(Source material):
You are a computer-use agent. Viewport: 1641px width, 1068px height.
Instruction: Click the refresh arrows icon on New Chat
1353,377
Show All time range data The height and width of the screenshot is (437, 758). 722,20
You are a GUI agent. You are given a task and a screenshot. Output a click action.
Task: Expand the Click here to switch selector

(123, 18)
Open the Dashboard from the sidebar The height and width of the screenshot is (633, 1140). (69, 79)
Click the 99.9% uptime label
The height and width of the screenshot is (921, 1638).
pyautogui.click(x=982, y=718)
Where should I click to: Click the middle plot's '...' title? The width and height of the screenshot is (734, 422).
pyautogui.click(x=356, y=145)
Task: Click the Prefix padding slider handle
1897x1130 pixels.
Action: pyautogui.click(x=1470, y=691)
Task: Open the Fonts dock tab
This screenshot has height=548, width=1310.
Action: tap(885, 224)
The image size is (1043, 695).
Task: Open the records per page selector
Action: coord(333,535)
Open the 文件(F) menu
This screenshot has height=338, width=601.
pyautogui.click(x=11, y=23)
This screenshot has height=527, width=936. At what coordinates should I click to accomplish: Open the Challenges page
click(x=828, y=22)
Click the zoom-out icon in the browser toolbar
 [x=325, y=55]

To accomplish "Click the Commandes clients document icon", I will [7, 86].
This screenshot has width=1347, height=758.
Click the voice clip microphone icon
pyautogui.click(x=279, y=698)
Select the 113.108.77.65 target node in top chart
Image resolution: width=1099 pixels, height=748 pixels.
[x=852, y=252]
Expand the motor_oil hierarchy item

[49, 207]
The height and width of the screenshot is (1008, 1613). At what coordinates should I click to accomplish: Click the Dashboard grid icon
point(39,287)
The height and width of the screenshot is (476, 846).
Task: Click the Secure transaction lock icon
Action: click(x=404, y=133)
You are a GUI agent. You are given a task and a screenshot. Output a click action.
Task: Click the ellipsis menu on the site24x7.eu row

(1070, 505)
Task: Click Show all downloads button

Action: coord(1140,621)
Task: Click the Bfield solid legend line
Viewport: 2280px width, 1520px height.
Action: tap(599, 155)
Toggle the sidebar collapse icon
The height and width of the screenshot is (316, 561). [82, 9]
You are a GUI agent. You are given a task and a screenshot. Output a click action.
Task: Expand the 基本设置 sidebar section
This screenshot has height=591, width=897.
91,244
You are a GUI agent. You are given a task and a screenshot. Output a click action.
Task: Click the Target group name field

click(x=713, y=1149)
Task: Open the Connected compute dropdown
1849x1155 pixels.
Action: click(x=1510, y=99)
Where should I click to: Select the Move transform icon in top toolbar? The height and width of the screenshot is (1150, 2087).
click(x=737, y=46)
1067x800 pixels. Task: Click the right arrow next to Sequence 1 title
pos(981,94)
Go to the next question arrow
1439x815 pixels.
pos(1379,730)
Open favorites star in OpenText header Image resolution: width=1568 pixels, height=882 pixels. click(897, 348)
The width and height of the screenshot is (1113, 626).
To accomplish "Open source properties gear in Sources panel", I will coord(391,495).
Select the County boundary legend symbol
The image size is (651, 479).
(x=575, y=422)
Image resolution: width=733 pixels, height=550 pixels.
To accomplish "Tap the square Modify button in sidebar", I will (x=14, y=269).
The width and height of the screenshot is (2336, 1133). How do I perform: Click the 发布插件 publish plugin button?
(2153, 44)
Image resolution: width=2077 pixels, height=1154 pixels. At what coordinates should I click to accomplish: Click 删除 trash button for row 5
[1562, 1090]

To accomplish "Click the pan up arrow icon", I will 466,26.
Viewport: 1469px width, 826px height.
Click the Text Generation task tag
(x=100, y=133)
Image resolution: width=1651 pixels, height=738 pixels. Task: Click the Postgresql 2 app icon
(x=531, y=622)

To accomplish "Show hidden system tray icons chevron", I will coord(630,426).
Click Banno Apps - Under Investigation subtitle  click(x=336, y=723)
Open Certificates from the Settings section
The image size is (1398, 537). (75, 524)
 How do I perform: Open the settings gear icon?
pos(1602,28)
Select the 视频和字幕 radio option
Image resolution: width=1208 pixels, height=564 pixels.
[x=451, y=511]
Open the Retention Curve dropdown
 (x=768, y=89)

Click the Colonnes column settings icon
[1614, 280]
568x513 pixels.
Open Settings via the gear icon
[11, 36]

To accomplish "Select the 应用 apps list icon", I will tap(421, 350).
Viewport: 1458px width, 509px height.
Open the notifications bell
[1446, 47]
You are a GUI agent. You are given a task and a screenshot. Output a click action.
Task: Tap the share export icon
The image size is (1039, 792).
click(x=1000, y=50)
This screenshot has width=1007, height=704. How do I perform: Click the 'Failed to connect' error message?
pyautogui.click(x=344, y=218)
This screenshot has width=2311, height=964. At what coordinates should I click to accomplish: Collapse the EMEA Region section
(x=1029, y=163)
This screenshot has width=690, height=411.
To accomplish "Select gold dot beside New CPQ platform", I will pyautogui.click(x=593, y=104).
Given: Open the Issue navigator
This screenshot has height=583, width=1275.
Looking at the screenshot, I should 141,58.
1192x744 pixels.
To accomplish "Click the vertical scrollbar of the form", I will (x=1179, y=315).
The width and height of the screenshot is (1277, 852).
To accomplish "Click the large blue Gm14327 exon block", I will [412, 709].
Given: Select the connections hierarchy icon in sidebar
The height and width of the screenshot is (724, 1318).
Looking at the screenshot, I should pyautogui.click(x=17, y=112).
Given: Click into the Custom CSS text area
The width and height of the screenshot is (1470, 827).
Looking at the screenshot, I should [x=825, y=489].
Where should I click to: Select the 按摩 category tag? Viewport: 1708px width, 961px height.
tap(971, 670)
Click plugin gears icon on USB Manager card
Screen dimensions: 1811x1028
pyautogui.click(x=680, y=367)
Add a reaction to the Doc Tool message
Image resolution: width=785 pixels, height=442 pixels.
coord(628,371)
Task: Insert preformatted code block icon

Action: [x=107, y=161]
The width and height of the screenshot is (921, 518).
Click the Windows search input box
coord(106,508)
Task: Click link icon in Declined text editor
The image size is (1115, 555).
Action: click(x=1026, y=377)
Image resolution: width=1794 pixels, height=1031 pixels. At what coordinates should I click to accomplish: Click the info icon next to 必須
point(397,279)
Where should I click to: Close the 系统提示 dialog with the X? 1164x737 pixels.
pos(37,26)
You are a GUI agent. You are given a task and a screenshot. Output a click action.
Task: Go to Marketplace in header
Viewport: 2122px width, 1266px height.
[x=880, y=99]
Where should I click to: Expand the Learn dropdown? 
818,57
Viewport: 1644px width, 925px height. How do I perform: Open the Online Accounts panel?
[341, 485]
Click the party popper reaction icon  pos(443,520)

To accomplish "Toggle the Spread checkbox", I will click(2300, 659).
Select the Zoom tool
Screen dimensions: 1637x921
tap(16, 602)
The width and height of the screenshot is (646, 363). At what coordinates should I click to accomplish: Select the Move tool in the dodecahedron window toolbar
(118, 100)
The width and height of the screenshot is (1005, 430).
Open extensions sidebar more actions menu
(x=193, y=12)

(Goal of the exercise):
Across the listing, how many lines hold the word "header"? Please state that number only.

(Answer area):
2